(Stored records)
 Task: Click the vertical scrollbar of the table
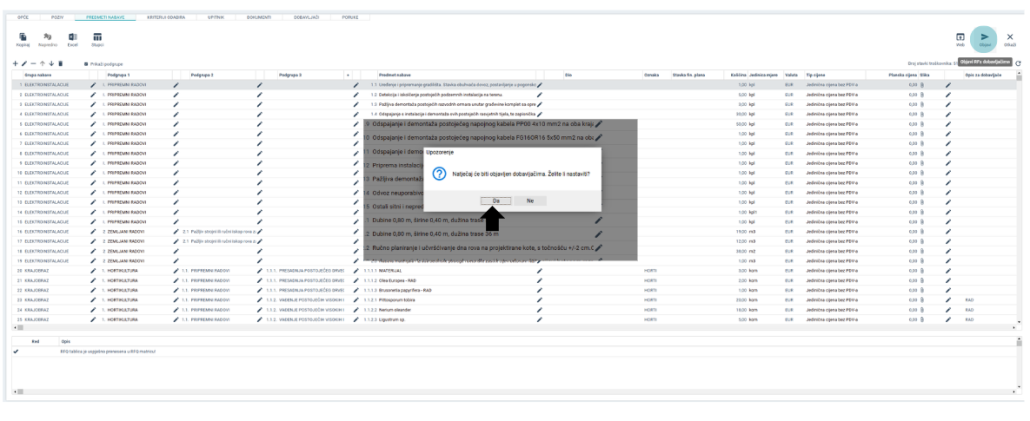[1019, 200]
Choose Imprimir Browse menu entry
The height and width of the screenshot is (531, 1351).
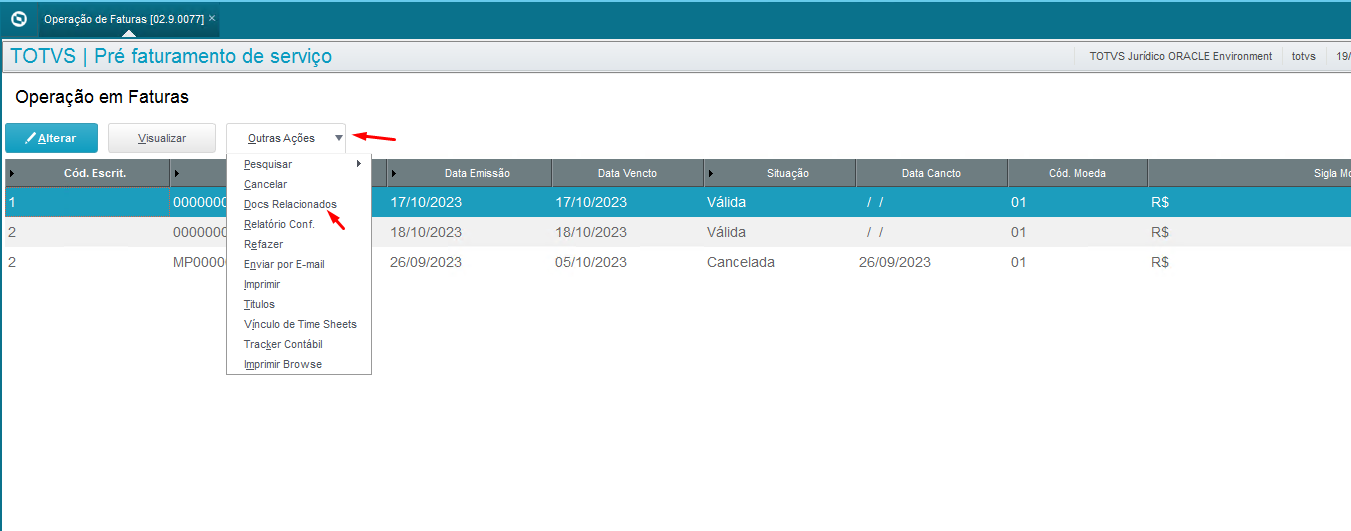tap(283, 364)
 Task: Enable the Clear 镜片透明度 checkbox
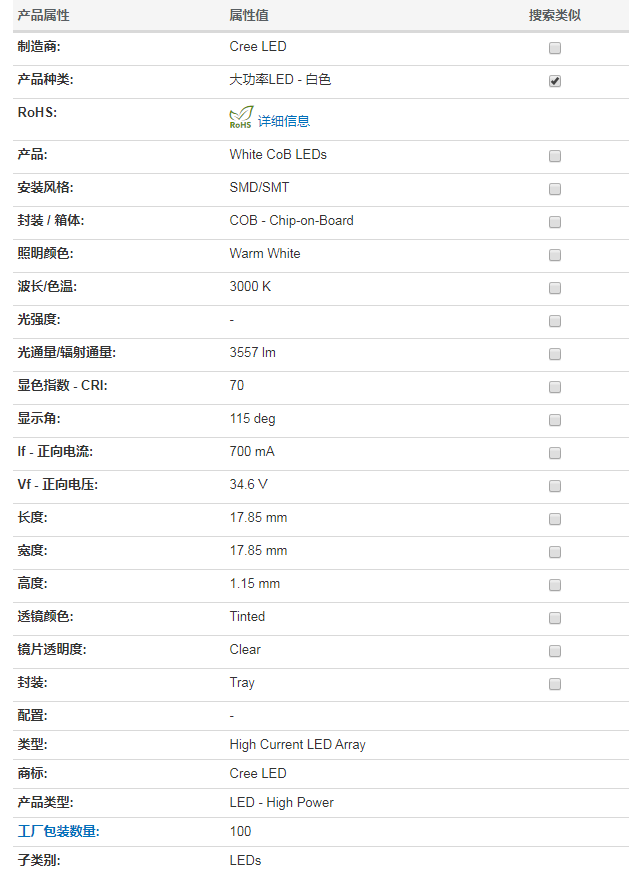(x=554, y=651)
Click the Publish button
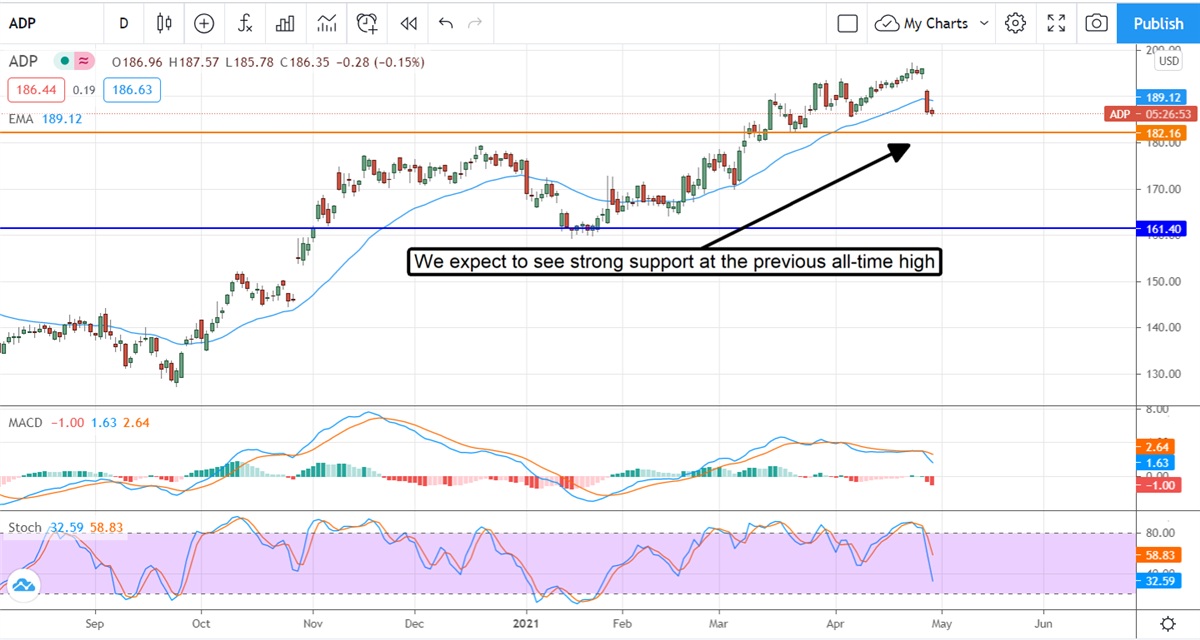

EXERCISE DESCRIPTION -
Give again, word for word, only the lines from the one with "Choose Imprimir Browse menu entry" through the last line of the entries, both included; no pictures go in the copy.

TASK ANSWER -
Choose Imprimir Browse menu entry
The height and width of the screenshot is (531, 1351).
tap(283, 364)
 Task: Enable the Clear 镜片透明度 checkbox
(x=554, y=651)
Click the Publish button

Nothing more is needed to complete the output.